#### Text section ####

Put it like this - I've never met a Fundamentalist who states, with authority, "In the beginning, God made the heavens and the earth" who then has a cogent and rational explanation for why, one, God (foreknew he would) make a talking snake with legs, only to take those legs away, and two, how they know that snakes had legs and could talk for the Genesis account to be literally true.

And the passages that talk about people eating their children are describing circumstances that will come about due to their rebellion—God is not actively causing or advocating it.

A cursory search of the Bible showed me two passages where familial cannibalism is mentioned (though there may be more).

Deuteronomy 28:53-57 (paraphrased below, emphases added) -

Because of the suffering your enemy will inflict on you during the siege, you will eat the fruit of the womb, the flesh of the sons and daughters the Lord your God has given you. Even the most gentle and sensitive man among you will have no compassion on his own brother or the wife he loves or his surviving children...The most gentle and sensitive woman among you—so sensitive and gentle that she would not venture to touch the ground with the sole of her foot—will begrudge the husband she loves and her own son or daughter the afterbirth from her womb and the children she bears...

####

- Exercise instructions
(A) Print the text about biblical literalism between "A cursory search" and "children she bears...", inclusive.
(B) Which Bible passage does the text about biblical literalism paraphrase?

#### Given information ####

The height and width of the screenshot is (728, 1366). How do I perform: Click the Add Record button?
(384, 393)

####
#### Given information ####

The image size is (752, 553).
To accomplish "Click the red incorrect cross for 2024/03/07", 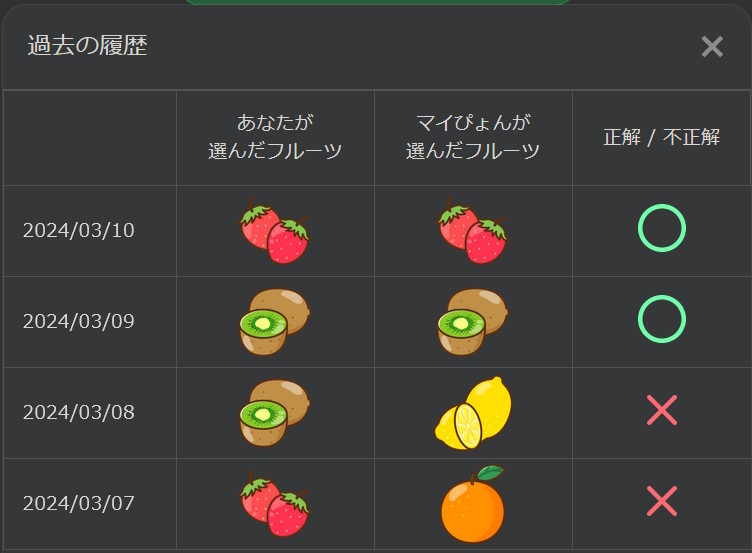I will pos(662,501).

####
#### Given information ####

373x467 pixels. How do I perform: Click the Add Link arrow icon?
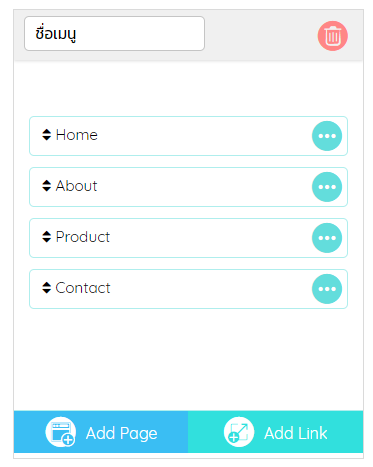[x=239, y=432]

####

- Results of the tasks
(A)
A cursory search of the Bible showed me two passages where familial cannibalism is mentioned (though there may be more).

Deuteronomy 28:53-57 (paraphrased below, emphases added) -

Because of the suffering your enemy will inflict on you during the siege, you will eat the fruit of the womb, the flesh of the sons and daughters the Lord your God has given you. Even the most gentle and sensitive man among you will have no compassion on his own brother or the wife he loves or his surviving children...The most gentle and sensitive woman among you—so sensitive and gentle that she would not venture to touch the ground with the sole of her foot—will begrudge the husband she loves and her own son or daughter the afterbirth from her womb and the children she bears...

(B) Deuteronomy 28:53-57